Suddenly, in the back of the ambulance, calm washed over me. I thought of all the times Kevin and I had sailed in Jamaica Bay on his eighteen-foot Hobie Cat sailboat. Life was so simple and filled with joy then, and we would fly one pontoon hull in swift winds. I almost felt the warm winds of sailing with my brother fill the back of the ambulance. My brother was home in my heart with my memories of sailing.
Now that Kevin had been found, we could have a proper funeral. On February 10, 2002, newly elected Mayor Mike Bloomberg attended my brother’s funeral at St. Margaret’s Roman Catholic Church, the first of many such services he would attend.
“I did not know your son,” Mayor Bloomberg told my parents. He referenced the motto on the face of the church, “Serving God and the Community Since 1860,” drawing a parallel to the sacrifice Kevin and all the firefighters had made. “On behalf of all the people of New York City, all we can say is thank you for giving us Kevin.”
I followed Bloomberg and thanked the mayor.

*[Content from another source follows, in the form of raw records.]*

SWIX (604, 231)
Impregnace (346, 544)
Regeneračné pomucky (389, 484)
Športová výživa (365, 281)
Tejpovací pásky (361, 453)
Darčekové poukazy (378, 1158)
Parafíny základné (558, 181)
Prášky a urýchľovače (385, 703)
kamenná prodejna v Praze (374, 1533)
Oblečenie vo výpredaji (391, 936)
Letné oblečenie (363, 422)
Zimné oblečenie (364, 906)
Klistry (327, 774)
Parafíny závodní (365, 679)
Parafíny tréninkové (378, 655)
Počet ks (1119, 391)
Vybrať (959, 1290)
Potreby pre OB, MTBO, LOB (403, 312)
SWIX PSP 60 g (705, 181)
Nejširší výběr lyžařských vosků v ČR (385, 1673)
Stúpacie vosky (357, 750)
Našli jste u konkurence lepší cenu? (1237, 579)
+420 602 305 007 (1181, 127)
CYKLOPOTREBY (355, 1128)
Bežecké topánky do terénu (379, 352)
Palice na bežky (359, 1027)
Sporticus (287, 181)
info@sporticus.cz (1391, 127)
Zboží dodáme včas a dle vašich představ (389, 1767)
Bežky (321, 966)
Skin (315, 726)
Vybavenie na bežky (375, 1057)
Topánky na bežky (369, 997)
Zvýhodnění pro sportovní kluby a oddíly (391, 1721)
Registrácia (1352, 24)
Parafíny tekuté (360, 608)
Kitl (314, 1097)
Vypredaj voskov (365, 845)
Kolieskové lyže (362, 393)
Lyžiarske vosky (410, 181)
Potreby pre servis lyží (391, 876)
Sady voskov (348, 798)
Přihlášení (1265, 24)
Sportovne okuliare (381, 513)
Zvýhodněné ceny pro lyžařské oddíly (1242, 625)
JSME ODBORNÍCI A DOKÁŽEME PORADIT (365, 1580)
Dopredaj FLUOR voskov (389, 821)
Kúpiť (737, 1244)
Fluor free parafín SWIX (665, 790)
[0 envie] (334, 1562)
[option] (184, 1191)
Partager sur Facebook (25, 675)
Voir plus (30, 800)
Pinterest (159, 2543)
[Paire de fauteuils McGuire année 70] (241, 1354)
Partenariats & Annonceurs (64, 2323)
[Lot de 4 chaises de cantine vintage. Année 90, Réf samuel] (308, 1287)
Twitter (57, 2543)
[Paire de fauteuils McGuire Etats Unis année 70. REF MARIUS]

“Your presence here and your support means a lot to us, my family, and the Fire Department,” I said. I was glad he’d chosen to attend Kevin’s funeral, both for my family’s sake and for the morale of the department and the city.
In my eulogy, I talked about how much Kevin loved his family and his FDNY family. Then I told the story of our last ambulance ride to Bellevue and how I’d turned my grief into good memories with Kevin.
Several of Kevin’s friends and the officers of Engine 33 spoke. As the funeral ended, his FDNY brothers carried Kevin’s flag-wrapped casket through the church’s doors and hoisted it onto the top of an FDNY engine. My family and I walked behind the rig, followed by members of Engine 33 and flanked by marching firefighters and the Emerald Society band. The bagpipes and muffled drums played “Amazing Grace” as we moved slowly down 80th Street to St. John Cemetery, a one-block walk. Along the route was a line of thousands of saluting firefighters in uniform.
As we walked, I thought of the last time I saw my brother’s face. He had been so calm as he turned to lead his firefighters up the B staircase.